Impact assessments, seals of quality for the origin and quality of data, creating class-action rights for federal anti-discrimination agencies, establishing an agency with algorithmic oversight – there are several ways to go about making sure that algorithmic systems are used for the well-being of everyone in society. The working paper “Machines in the Service of Humankind” presents and outlines the range of strategies that have been discussed to date among scientists, economists, civil society actors and policymakers.

Which secondary schools are children allowed to attend? Which areas do police decide to patrol most intensively? Whose tax returns are processed by humans, and whose are processed entirely by software? Which passersby in train stations are deemed suspicious? And which court defendants are viewed as being particularly high risks? Around the world, states and businesses are using algorithmic systems to ask exactly these types of questions and to make these kinds of predictions. In discussing the use of such systems and so-called artificial intelligence (AI), it may be easy to cut corners conceptually and claim that algorithms rule our lives or that technology is impervious to social needs.

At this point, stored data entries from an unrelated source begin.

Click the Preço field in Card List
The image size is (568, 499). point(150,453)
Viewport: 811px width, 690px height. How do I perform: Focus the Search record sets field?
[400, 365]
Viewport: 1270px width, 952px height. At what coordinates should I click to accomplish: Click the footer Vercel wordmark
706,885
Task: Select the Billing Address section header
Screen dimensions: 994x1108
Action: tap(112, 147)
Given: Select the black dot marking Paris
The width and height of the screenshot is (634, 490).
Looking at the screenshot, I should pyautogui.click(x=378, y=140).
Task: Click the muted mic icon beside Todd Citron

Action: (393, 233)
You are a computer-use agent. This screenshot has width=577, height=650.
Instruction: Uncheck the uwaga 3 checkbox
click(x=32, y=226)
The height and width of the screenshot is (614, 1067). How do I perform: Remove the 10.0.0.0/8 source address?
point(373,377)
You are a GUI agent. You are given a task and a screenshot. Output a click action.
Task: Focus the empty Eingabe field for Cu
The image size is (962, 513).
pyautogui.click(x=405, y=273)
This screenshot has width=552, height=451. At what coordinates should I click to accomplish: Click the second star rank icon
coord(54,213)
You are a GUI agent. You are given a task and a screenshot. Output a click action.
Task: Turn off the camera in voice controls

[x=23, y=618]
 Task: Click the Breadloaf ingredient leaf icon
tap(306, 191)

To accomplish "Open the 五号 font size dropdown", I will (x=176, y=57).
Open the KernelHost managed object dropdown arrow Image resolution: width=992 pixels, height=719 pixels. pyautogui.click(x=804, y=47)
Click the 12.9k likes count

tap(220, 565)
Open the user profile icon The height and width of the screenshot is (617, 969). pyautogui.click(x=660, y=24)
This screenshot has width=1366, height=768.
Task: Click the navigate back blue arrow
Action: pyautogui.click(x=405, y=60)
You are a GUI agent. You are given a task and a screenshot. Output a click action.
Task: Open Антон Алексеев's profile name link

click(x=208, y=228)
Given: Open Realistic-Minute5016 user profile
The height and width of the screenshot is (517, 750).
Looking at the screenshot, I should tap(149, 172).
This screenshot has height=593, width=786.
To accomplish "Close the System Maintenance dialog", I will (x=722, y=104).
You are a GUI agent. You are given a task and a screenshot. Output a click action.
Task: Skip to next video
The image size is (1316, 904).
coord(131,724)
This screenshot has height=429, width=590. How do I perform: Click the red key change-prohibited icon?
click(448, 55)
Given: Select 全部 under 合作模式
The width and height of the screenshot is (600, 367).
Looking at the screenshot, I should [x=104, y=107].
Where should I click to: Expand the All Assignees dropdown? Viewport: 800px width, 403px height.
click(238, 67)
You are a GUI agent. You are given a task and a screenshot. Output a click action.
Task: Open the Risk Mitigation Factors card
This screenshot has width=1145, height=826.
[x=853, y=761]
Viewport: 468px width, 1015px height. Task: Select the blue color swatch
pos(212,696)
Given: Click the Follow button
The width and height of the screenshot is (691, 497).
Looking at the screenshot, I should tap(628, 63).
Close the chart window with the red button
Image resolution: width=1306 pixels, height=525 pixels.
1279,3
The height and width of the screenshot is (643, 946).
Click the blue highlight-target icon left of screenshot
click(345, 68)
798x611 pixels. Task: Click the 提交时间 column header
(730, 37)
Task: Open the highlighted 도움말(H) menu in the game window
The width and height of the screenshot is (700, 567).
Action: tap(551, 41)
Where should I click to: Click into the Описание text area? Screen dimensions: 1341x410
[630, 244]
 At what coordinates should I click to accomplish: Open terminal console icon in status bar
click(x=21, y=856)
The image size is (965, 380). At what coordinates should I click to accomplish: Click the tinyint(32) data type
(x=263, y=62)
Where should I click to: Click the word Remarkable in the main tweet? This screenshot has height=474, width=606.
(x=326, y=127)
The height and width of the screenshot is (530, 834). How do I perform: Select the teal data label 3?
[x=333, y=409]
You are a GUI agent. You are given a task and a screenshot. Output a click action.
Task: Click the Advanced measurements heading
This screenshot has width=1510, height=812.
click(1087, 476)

In our “Machines in the Service of Humankind” working paper, we (Konrad Lischka and Julia Krüger) counter this kind of fatalistic tech-determinism by drawing on dozens of ideas circulating among stakeholders in science, civil society, business, and policymaking that demonstrate what can be done to make sure algorithmic processes support social needs. There are several ideas, some of which are already concrete and practical. Our paper answers the following questions: What challenges to society do algorithmic systems pose? What are our options in addressing these challenges?

The following four action areas are the subject of closer analysis in our working paper (see also the figure below).

  1. Verifying that algorithmic systems’ goals are compatible with social norms.
  2. Reviewing the implementation of goals within systems.
  3. Facilitating a diversity of systems, goals and operators.
  4. Creating the framework conditions necessary for the inclusion-promoting use of algorithmic systems, which includes developing algorithmic literacy among data subjects and users as well as establishing state regulatory oversight.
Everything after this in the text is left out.